The long-term goal of these studies is to understand the molecular mechanism of synapse formation and target recognition in the central nervous system.
The aims of the research proposed in this application are: (1) to dissect the structural basis for the synaptogenic activity of neuroligin, a post-synaptic adhesion molecule that can trigger the assembly of pre-synaptic elements in contacting axons, (2) to identify receptors for neuroligin in the pre-synaptic cell, and (3) to analyze the role of neuroligin in vivo.

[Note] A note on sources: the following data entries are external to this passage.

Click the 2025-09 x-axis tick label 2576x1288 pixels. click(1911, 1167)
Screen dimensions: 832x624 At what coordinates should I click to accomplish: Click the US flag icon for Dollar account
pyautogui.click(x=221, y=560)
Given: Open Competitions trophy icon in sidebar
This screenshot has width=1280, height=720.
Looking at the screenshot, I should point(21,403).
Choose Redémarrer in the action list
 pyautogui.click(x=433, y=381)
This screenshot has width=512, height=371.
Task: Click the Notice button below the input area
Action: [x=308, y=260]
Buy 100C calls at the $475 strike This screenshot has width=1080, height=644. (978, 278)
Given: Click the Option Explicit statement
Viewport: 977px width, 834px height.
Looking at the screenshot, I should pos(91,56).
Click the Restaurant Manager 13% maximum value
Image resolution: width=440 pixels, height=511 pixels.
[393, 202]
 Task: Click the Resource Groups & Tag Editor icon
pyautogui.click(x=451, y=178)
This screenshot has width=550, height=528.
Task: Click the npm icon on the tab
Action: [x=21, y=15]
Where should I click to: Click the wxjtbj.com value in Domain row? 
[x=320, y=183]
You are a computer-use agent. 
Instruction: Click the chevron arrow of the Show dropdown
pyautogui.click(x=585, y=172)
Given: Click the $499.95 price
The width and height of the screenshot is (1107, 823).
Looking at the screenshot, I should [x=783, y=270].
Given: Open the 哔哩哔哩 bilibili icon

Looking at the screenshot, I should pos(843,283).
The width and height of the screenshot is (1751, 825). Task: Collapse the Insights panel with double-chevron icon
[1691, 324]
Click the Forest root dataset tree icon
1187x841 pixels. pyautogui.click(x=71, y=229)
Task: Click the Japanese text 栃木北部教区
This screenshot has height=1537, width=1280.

Aim 1 and Aim 2 will be studied with functional cell-based assays in vitro that permit direct manipulation of the pre- and post-synaptic machinery. The neurexin family of proteins will be studied as candidate neuroligin-receptors, but at the same time we will perform an unbiased biochemical purification of all molecules that might associate with neuroligin during synapse formation. To analyze neuroligin function in vivo, hammer-head ribozymes will be generated that specifically degrade neuroligin mRNAs. These ribozymes will be expressed in the cerebellum of mice, either by gene transfer into selected cells with a viral vector or in a transgenic animal. Synapse formation is a crucial process in the generation of neuronal circuits in the brain. Aberrant synapse formation and synaptic dysfunction lead to severe nervous system disorders such as epilepsy, schizophrenia, and mental retardation. Neuroligins themselves have been implicated in mental retardation in humans. Besides nervous system disorders, understanding the mechanism of synapse formation will also be most important for controlling or stimulating the regeneration of synaptic circuits after injury, as for example the connectivity in the spinal cord after injuries that lead to paralysis.